- _PROBLEM DESCRIPTION_: Only the lines in the entries below from the line with "Instruction: Enter fullscreen chart mode" to the line with "Screen dimensions: 699x538", both included, belong in the answer, transcribed exactly and without pictures.

BEGIN RECORDED INFORMATION

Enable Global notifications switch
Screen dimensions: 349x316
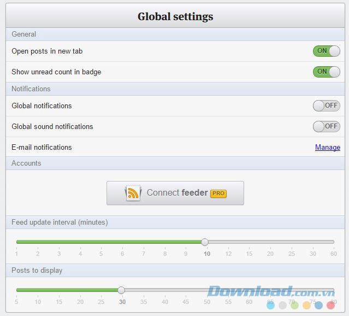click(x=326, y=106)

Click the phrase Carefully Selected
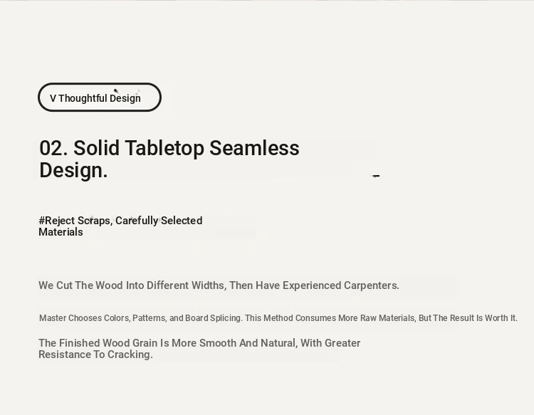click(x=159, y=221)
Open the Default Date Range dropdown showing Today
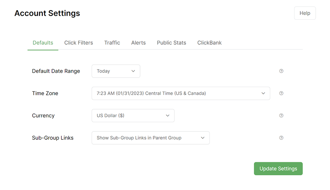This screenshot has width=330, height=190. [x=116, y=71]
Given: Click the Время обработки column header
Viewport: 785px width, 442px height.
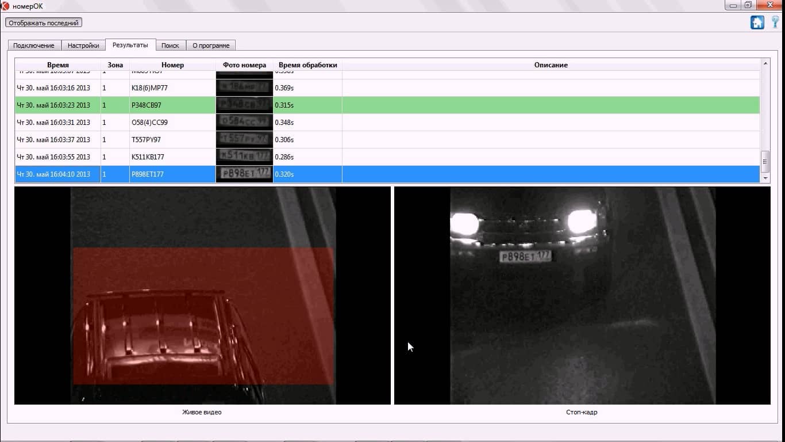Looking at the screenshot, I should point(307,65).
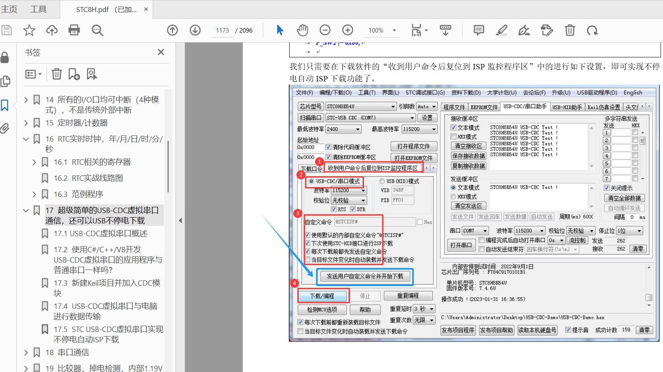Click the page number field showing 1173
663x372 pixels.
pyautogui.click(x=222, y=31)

END RECORDED INFORMATION
BEGIN RECORDED INFORMATION

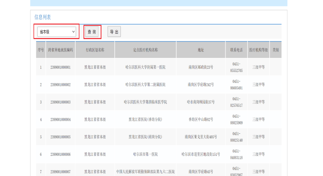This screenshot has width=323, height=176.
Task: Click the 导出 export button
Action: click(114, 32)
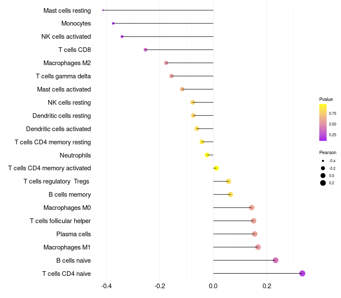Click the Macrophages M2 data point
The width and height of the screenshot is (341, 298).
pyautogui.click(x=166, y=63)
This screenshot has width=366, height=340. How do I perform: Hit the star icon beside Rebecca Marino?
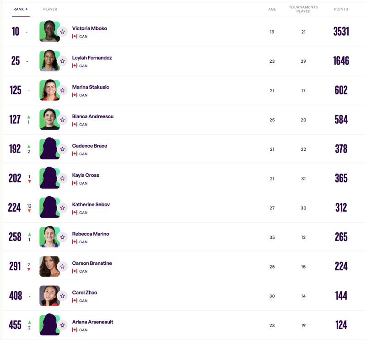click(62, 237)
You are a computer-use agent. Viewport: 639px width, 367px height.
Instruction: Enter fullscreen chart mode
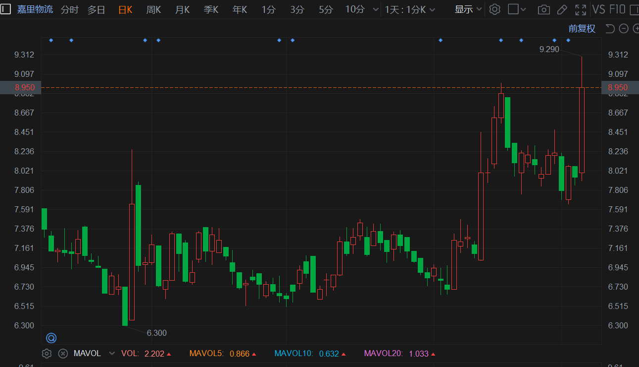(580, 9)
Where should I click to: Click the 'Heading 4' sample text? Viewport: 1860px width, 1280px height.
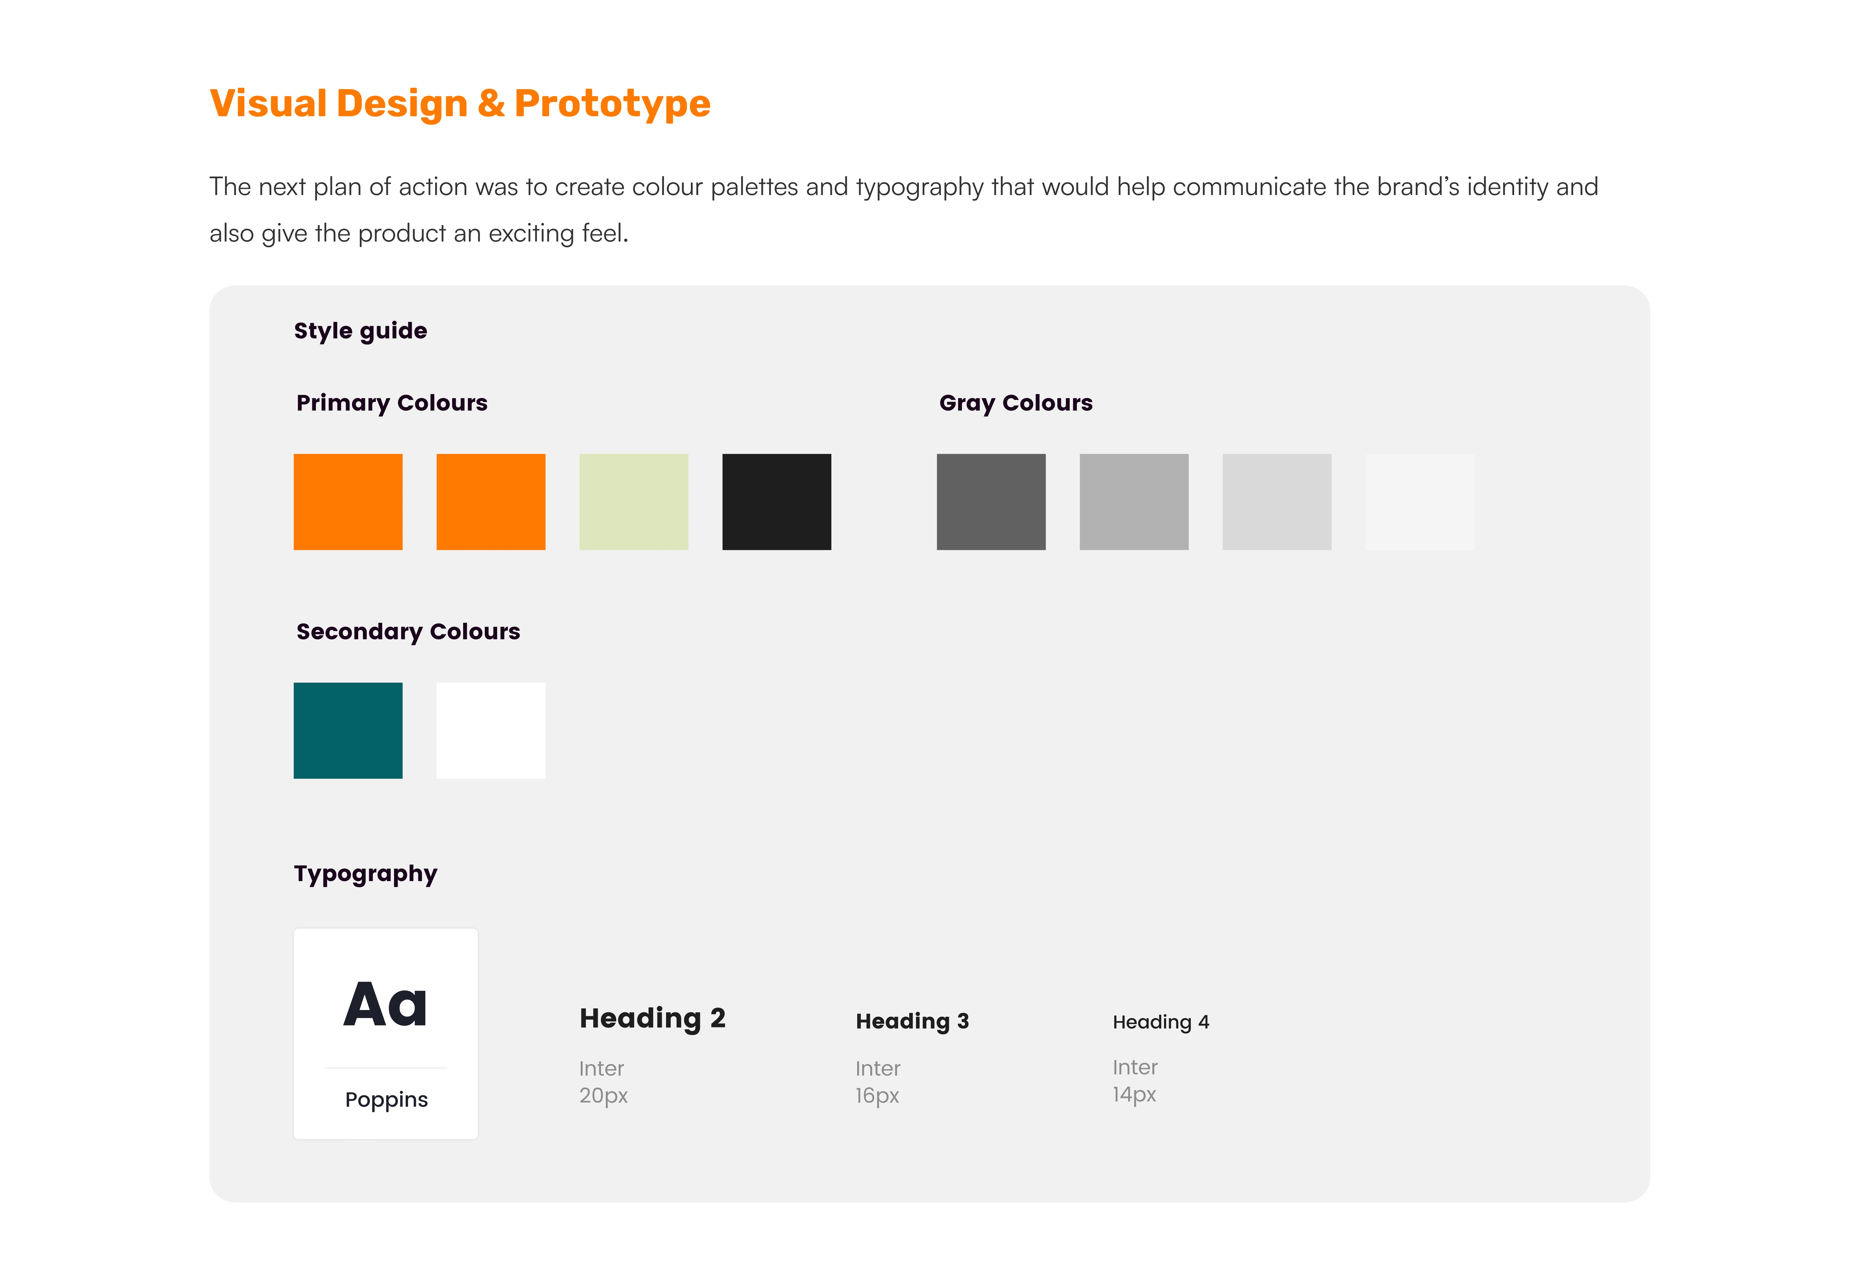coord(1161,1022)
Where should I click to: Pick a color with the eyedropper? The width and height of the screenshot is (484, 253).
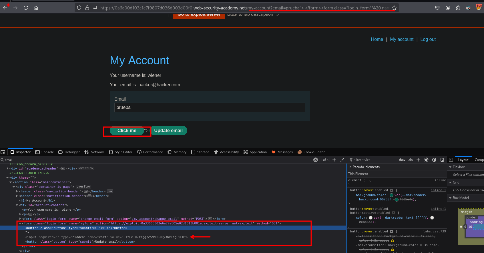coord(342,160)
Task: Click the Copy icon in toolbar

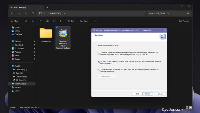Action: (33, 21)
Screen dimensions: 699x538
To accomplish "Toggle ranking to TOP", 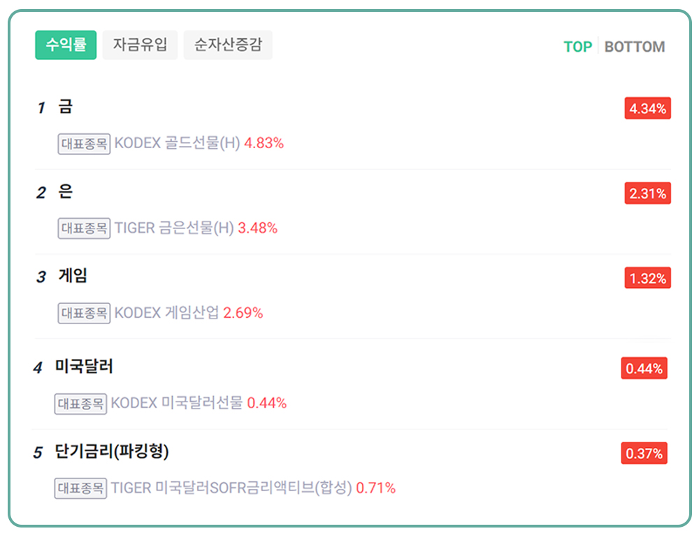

END RECORDED INFORMATION

- _RESULT OF THE TASK_:
Instruction: Enter fullscreen chart mode
(580, 9)
Where should I click to: Click the 'Heading 4' sample text? Viewport: 1860px width, 1280px height.
coord(1161,1022)
Where should I click to: Pick a color with the eyedropper? The width and height of the screenshot is (484, 253).
coord(342,160)
Task: Click the Copy icon in toolbar

Action: (33, 21)
Screen dimensions: 699x538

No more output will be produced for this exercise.